MAY 2026
This article is written by Jasmine Kelly-Stephens, Holistic Health and Wellness Coach
Monthly Newsletter
When the Lion Never Leaves: Understanding Stress and What It Does to Your Body
Jean-Michel Etienne, Ph.D.
Imagine walking into your bedroom and finding a lion sitting on your bed. What would you do? If you are anything like the average person, you would not pause to think. Every system in your body would activate in an instant. Your heart would pound, your breathing would quicken, your muscles would tense, and you would be out the front door before your brain even had time to form a complete sentence. That is not a weakness, nor is it an overreaction. That is your body doing exactly what God designed it to do.
That response has a name. It is called the stress response, and it is one of the most remarkable features of the human body. Understanding how it works and what happens when it never gets a chance to turn off are among the most important steps we can take for our health.

What Is Stress?
Stress is the body's natural response to any demand or threat, real or perceived. When the brain detects danger, it signals the adrenal glands to release hormones, primarily adrenaline and cortisol, triggering the fight-or-flight response. Heart rate increases, blood pressure rises, digestion slows, and blood is redirected to the muscles as the body becomes a finely tuned survival machine with a single focus: keeping you alive.
This is acute stress, short-term, intense, and purposeful. It is designed to get you out of danger and return you to balance once the threat has passed. In small doses, acute stress can be beneficial, sharpening focus, improving performance, and motivating action. The lion on your bed is a perfect example of acute stress working as intended. The threat appears, the body responds, the threat passes, and the body recovers. That is the cycle God built into us.
When Stress Becomes a Problem
The real challenge comes when the stress persists. What happens when the lion never leaves? What happens when the financial pressure, the difficult relationship, the demanding job, the unresolved conflict, the sleepless nights, and the endless responsibilities become not a momentary threat but a daily reality? The body does not distinguish between a lion in your bedroom and a stack of unpaid bills, and it responds the same way to both. When that response is activated day after day without adequate recovery, acute stress becomes chronic.
Chronic stress is sustained, ongoing stress that the body never fully recovers from, and its effects reach into nearly every system of the body. Prolonged elevation of cortisol can lead to high blood pressure, weakened immunity, digestive disorders, disrupted sleep, weight gain, anxiety, depression, and an increased risk of heart disease. The nervous system, designed for short bursts of high alert, becomes dysregulated and stuck in a state of constant activation. Many people do not recognize they are living in chronic stress until the symptoms, including persistent fatigue, irritability, difficulty concentrating, and emotional exhaustion, become impossible to ignore.
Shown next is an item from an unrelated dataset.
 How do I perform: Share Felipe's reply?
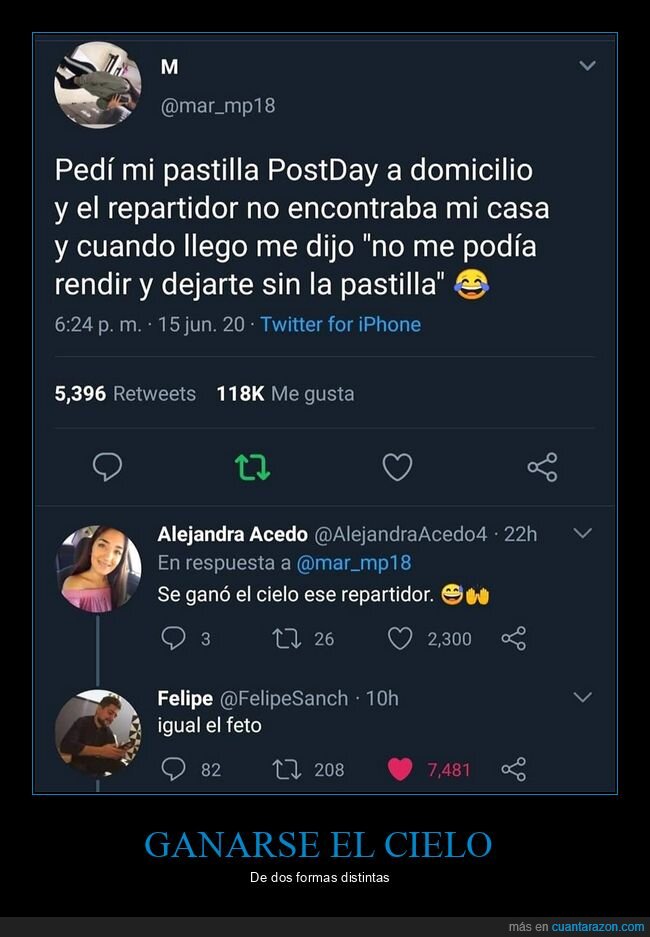coord(513,769)
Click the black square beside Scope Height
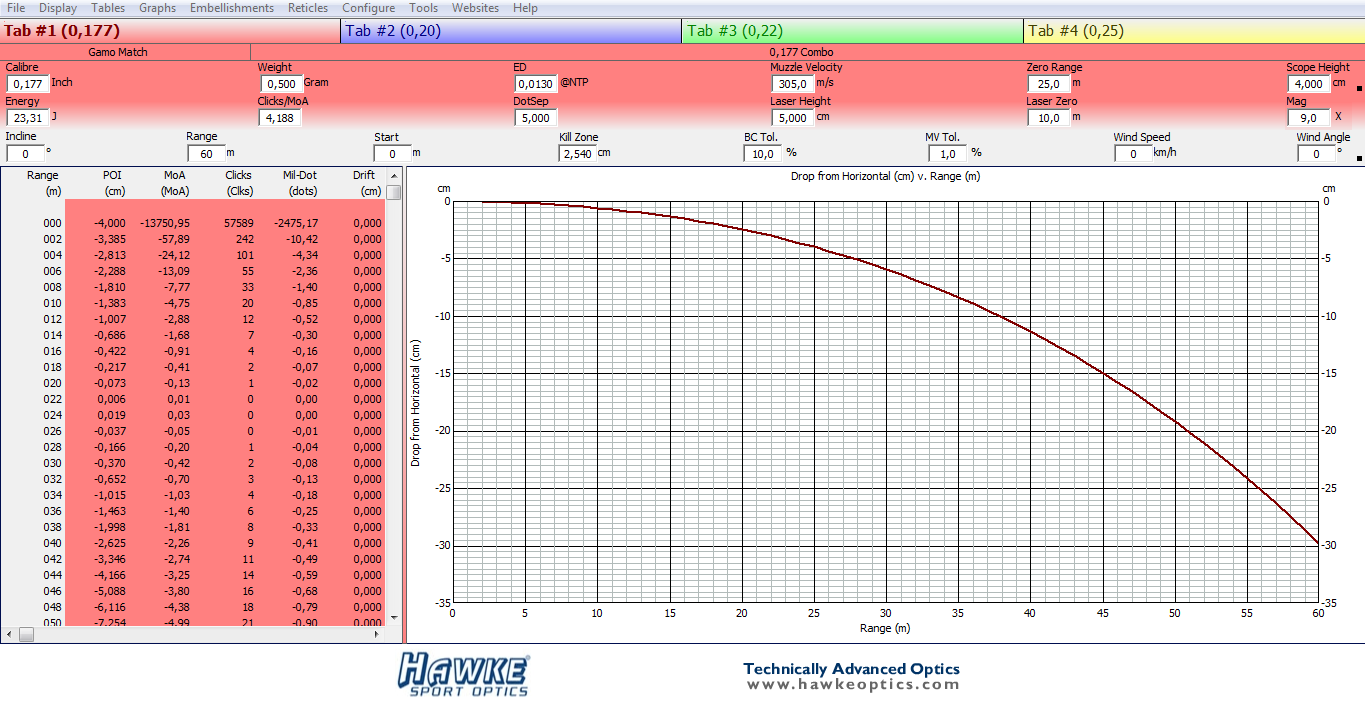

Ellen G. White wrote in The Ministry of Healing, "The relation that exists between the mind and the body is very intimate. When one is affected, the other sympathizes." That was written over a century ago, and modern science continues to confirm it. What we carry emotionally, we eventually carry physically.
What Can We Do?
The good news is that the body has a built-in recovery system called the parasympathetic nervous system, often referred to as the rest-and-digest response. Practices that activate this system include prayer and meditation, deep breathing, regular physical activity, adequate sleep, time in nature, and genuine human connection. These are not luxuries. They are necessities and deeply consistent with the holistic health principles at the heart of our Adventist lifestyle.
Psalm 55:22 reminds us, "Cast your burden on the Lord, and He shall sustain you." This is not merely poetic encouragement. It is a prescription for nervous system health and an invitation to bring every source of stress to the One who is more than able to carry it. We were never meant to carry it alone.
We encourage you to pay attention to what your body is telling you. Stress is a signal, not a life sentence, and with God's grace, the right tools, and intentional self-care, wholeness is possible. The lion does not have to stay.